**WHAT THE EXERCISE ASKS**
Verbatim, and with nothing else, reproduce the data below from its first line through the line containing "Viewport: 1568px width, 757px height.".

Records from a data collection:
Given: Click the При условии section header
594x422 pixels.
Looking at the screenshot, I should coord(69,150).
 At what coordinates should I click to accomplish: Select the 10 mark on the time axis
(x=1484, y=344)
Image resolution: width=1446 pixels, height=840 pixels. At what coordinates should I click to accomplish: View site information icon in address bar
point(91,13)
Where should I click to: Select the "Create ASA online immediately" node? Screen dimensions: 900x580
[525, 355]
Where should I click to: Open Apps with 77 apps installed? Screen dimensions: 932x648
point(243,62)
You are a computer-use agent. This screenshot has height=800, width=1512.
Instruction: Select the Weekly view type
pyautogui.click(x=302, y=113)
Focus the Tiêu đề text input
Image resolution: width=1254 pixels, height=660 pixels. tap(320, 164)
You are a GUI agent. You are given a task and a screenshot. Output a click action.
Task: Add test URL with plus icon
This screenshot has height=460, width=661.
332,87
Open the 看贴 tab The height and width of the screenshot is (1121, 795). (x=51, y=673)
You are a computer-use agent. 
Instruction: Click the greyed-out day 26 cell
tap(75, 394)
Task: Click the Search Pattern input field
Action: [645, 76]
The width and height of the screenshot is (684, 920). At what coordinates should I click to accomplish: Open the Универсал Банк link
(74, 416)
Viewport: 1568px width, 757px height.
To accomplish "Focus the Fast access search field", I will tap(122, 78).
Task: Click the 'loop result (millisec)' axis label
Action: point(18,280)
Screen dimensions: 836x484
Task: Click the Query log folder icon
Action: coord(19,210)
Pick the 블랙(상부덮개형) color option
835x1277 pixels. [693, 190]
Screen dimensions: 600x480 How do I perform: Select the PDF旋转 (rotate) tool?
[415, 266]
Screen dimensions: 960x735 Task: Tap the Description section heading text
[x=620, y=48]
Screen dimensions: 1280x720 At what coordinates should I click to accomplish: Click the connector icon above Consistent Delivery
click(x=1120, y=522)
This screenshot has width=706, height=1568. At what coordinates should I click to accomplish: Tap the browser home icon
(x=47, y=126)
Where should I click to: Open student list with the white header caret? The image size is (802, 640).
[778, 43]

**WRITTEN RESPONSE**
Given: Click the При условии section header
594x422 pixels.
Looking at the screenshot, I should coord(69,150).
 At what coordinates should I click to accomplish: Select the 10 mark on the time axis
(x=1484, y=344)
Image resolution: width=1446 pixels, height=840 pixels. At what coordinates should I click to accomplish: View site information icon in address bar
point(91,13)
Where should I click to: Select the "Create ASA online immediately" node? Screen dimensions: 900x580
[525, 355]
Where should I click to: Open Apps with 77 apps installed? Screen dimensions: 932x648
point(243,62)
You are a computer-use agent. This screenshot has height=800, width=1512.
Instruction: Select the Weekly view type
pyautogui.click(x=302, y=113)
Focus the Tiêu đề text input
Image resolution: width=1254 pixels, height=660 pixels. tap(320, 164)
You are a GUI agent. You are given a task and a screenshot. Output a click action.
Task: Add test URL with plus icon
This screenshot has height=460, width=661.
332,87
Open the 看贴 tab The height and width of the screenshot is (1121, 795). (x=51, y=673)
You are a computer-use agent. 
Instruction: Click the greyed-out day 26 cell
tap(75, 394)
Task: Click the Search Pattern input field
Action: [645, 76]
The width and height of the screenshot is (684, 920). At what coordinates should I click to accomplish: Open the Универсал Банк link
(74, 416)
Viewport: 1568px width, 757px height.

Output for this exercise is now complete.